◆ Task goal
Update the passage of the experimental section starting at "Polycrystalline samples were" and ending at "ratio of 1:2:1:2).", replacing "sintered" with "annealed".

2. Experimental section

2.1. Synthesis

Polycrystalline samples were synthesized by a solid-state reaction. A mixture of equal amounts of NaVO3 and Cu2P2O7 was sintered at 823 K for 20 h and then 923 K for 10 h. To grow single crystals, the sintered sample was heated at 1023 K for 2 h and then cooled to 923 K at a rate of 1 K/ h. The obtained crystals had a columnar shape with a diameter of ∼50 µm.

2.2. Electron-probe microanalysis

The chemical composition of the polycrystalline materials was measured using an electron-probe microanalyzer (JXA-8230, JEOL). The prepared samples were polished to form flat surfaces. The normalized Na:Cu:V:P ratio for the three grains was determined to be 0.87 (12):2.014 (7):1.094 (3):2.022 (9), which is close to the stoichiometric chemical composition (Na:Cu:V:P ratio of 1:2:1:2).

◆ Extracted information
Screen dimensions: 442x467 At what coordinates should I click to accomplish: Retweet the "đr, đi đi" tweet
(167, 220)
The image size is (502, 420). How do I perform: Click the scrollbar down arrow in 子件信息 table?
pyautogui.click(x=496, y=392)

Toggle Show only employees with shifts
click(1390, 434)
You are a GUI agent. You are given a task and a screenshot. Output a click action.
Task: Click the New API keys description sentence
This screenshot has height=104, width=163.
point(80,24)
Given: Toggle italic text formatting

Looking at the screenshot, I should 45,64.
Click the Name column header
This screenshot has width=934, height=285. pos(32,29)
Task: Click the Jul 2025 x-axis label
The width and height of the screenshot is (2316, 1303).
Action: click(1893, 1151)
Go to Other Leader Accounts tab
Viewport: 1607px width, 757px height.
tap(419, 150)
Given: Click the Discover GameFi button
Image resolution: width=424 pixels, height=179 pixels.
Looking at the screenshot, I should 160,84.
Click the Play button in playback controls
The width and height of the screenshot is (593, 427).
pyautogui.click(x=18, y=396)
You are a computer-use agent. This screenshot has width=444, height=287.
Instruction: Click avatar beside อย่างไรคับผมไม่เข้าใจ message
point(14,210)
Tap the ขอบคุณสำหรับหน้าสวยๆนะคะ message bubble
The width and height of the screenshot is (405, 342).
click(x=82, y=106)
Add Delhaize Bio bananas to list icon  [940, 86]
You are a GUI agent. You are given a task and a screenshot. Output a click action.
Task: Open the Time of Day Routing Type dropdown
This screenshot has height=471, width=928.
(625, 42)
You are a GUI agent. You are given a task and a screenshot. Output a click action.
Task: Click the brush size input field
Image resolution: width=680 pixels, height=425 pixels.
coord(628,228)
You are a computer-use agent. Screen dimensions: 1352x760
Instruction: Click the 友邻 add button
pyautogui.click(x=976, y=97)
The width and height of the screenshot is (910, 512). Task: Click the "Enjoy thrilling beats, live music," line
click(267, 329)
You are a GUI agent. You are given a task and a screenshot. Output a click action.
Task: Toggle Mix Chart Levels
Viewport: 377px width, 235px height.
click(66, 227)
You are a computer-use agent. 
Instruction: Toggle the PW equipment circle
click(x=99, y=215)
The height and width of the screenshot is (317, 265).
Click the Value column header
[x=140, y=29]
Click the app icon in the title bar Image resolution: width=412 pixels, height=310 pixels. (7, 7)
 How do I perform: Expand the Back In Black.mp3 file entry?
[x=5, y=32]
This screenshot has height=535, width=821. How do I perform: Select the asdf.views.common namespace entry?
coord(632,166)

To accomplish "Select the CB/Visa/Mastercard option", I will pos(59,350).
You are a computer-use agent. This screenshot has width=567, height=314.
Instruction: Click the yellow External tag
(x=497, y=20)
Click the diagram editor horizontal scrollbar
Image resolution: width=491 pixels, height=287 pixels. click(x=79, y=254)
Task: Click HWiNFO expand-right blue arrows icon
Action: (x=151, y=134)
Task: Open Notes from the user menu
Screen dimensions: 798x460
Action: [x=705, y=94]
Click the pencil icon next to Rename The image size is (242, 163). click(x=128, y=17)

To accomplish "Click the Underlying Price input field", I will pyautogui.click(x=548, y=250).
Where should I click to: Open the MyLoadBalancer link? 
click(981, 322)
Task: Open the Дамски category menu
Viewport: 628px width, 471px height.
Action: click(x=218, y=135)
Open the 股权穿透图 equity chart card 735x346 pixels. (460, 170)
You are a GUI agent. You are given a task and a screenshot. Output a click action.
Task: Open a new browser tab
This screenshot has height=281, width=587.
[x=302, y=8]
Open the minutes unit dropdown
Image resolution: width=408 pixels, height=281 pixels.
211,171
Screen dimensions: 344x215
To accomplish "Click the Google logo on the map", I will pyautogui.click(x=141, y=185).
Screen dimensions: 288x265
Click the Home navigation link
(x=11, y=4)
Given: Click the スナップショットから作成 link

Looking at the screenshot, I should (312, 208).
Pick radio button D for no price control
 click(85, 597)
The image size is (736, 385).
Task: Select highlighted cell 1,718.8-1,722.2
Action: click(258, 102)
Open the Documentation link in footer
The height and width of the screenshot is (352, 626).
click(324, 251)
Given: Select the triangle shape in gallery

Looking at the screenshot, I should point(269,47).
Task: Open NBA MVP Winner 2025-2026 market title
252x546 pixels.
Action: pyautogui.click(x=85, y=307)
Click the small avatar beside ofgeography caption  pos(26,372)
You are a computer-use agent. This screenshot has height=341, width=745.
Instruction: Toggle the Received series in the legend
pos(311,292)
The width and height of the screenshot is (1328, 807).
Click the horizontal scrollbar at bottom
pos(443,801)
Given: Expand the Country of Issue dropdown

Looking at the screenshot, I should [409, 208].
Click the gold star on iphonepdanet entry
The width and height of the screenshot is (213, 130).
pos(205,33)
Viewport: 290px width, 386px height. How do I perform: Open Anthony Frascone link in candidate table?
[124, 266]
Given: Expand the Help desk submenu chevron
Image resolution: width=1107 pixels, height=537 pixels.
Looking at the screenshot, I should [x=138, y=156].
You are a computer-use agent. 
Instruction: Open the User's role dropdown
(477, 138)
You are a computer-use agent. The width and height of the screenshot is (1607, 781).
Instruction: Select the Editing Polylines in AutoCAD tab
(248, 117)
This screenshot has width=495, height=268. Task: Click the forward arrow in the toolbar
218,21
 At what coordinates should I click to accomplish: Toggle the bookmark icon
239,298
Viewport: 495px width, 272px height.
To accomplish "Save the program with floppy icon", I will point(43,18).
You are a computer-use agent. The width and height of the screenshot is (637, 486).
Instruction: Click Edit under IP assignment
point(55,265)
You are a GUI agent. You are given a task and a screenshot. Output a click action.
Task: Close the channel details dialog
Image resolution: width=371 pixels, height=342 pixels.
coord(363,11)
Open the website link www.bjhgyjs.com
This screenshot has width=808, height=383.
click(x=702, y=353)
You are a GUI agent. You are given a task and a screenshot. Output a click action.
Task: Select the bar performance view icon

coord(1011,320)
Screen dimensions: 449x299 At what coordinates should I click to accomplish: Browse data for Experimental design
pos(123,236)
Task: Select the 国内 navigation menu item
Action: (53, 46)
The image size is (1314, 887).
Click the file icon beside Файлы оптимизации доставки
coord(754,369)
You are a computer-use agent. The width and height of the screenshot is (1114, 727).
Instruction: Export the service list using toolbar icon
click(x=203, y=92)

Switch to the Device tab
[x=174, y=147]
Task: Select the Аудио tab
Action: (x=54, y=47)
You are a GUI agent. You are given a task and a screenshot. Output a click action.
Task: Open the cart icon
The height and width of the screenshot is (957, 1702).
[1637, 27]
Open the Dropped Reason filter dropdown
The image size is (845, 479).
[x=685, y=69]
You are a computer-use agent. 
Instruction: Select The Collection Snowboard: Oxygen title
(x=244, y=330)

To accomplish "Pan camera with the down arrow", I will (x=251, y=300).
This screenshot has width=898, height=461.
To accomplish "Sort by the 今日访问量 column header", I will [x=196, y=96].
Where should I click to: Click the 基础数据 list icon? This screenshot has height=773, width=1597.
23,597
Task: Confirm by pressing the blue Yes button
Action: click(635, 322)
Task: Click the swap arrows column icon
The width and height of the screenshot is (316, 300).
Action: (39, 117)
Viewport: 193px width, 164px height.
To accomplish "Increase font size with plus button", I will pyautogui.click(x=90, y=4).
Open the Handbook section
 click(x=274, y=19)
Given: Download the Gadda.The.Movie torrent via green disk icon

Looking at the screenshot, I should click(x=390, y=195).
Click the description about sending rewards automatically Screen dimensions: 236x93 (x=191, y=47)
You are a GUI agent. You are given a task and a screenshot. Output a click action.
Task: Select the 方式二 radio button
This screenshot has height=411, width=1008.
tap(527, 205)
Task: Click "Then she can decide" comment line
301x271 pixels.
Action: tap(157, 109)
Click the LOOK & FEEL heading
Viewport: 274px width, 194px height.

◆ Answer to the exercise
Polycrystalline samples were synthesized by a solid-state reaction. A mixture of equal amounts of NaVO3 and Cu2P2O7 was annealed at 823 K for 20 h and then 923 K for 10 h. To grow single crystals, the annealed sample was heated at 1023 K for 2 h and then cooled to 923 K at a rate of 1 K/ h. The obtained crystals had a columnar shape with a diameter of ∼50 µm.

2.2. Electron-probe microanalysis

The chemical composition of the polycrystalline materials was measured using an electron-probe microanalyzer (JXA-8230, JEOL). The prepared samples were polished to form flat surfaces. The normalized Na:Cu:V:P ratio for the three grains was determined to be 0.87 (12):2.014 (7):1.094 (3):2.022 (9), which is close to the stoichiometric chemical composition (Na:Cu:V:P ratio of 1:2:1:2).